[Dataset entries]
§

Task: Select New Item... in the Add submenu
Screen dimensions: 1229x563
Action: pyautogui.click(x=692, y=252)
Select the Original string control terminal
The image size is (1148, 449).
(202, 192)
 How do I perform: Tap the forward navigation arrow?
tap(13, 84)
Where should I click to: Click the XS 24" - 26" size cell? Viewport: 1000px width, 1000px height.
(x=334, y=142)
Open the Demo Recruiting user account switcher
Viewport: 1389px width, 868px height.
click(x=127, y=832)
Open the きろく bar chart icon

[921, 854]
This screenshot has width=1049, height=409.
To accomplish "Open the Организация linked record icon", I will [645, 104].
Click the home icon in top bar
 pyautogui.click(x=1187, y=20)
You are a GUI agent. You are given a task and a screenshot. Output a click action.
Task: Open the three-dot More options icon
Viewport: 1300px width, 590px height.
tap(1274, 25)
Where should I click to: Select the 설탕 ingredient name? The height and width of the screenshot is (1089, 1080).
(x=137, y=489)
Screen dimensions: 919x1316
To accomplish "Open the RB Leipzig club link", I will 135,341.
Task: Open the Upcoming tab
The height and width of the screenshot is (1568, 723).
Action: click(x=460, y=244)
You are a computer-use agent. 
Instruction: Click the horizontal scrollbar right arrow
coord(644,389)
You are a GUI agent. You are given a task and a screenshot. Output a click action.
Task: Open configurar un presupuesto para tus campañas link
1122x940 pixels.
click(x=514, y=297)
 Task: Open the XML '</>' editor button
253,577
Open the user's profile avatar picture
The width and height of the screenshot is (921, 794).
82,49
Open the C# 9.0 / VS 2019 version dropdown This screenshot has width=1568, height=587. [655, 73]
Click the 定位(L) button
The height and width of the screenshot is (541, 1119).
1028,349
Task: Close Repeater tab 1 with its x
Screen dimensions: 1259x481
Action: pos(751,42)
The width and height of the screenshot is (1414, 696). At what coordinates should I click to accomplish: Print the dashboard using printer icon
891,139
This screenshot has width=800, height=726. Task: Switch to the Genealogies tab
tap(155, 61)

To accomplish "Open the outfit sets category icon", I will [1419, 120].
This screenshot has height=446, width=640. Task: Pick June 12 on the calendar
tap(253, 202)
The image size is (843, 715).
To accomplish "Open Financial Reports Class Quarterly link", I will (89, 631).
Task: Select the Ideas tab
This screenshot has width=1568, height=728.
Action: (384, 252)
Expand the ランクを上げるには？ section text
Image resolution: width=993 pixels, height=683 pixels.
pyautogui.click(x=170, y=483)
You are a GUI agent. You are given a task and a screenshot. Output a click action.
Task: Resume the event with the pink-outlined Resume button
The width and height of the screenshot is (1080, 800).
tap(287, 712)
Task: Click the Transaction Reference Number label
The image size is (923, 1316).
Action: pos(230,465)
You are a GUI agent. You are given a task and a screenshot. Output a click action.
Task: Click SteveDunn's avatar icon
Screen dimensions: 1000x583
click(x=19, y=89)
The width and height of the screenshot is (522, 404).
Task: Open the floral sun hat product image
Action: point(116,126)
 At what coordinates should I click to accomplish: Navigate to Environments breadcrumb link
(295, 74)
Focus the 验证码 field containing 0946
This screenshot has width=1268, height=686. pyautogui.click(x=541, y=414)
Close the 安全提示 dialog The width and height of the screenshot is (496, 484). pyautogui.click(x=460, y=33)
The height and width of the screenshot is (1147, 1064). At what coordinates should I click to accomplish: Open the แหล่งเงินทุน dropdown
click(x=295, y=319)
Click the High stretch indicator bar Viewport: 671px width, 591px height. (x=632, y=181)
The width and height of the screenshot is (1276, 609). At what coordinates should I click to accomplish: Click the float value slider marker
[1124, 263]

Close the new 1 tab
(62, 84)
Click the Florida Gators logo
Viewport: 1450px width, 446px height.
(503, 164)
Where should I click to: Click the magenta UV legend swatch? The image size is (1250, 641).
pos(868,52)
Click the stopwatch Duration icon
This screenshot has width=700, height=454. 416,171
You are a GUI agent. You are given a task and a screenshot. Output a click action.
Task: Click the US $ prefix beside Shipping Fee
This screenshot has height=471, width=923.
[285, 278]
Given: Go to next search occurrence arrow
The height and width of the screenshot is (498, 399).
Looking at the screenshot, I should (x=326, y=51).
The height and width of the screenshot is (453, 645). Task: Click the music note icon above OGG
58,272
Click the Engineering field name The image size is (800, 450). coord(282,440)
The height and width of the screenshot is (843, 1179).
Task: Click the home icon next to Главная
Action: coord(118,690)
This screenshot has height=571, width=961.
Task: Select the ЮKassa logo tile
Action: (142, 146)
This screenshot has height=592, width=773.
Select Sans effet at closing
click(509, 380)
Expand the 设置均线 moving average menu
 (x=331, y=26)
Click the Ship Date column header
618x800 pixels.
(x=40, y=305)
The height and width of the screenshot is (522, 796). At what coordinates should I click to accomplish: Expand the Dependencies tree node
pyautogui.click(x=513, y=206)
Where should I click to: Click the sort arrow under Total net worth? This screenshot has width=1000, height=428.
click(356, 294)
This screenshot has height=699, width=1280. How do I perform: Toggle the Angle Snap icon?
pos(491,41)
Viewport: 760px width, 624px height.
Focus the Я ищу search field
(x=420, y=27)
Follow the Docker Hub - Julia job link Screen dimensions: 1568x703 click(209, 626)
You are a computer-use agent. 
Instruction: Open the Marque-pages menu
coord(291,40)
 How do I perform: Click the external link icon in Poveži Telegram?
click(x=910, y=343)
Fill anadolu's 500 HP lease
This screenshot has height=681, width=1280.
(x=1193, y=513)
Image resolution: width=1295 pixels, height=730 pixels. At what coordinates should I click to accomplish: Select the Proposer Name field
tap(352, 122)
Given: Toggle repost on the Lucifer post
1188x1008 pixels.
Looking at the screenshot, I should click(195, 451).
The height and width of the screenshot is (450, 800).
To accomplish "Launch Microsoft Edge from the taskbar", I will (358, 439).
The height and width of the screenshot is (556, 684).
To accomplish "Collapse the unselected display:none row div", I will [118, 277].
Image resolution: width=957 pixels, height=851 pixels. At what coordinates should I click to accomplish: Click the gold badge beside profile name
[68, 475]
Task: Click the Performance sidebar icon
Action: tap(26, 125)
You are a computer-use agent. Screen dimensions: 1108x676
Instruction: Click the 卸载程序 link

§

**EXERCISE PROMPT**. Pull out all lines in the data above that include "user".

**SOLUTION TO THIS PROBLEM**.
Open the Demo Recruiting user account switcher
Open the user's profile avatar picture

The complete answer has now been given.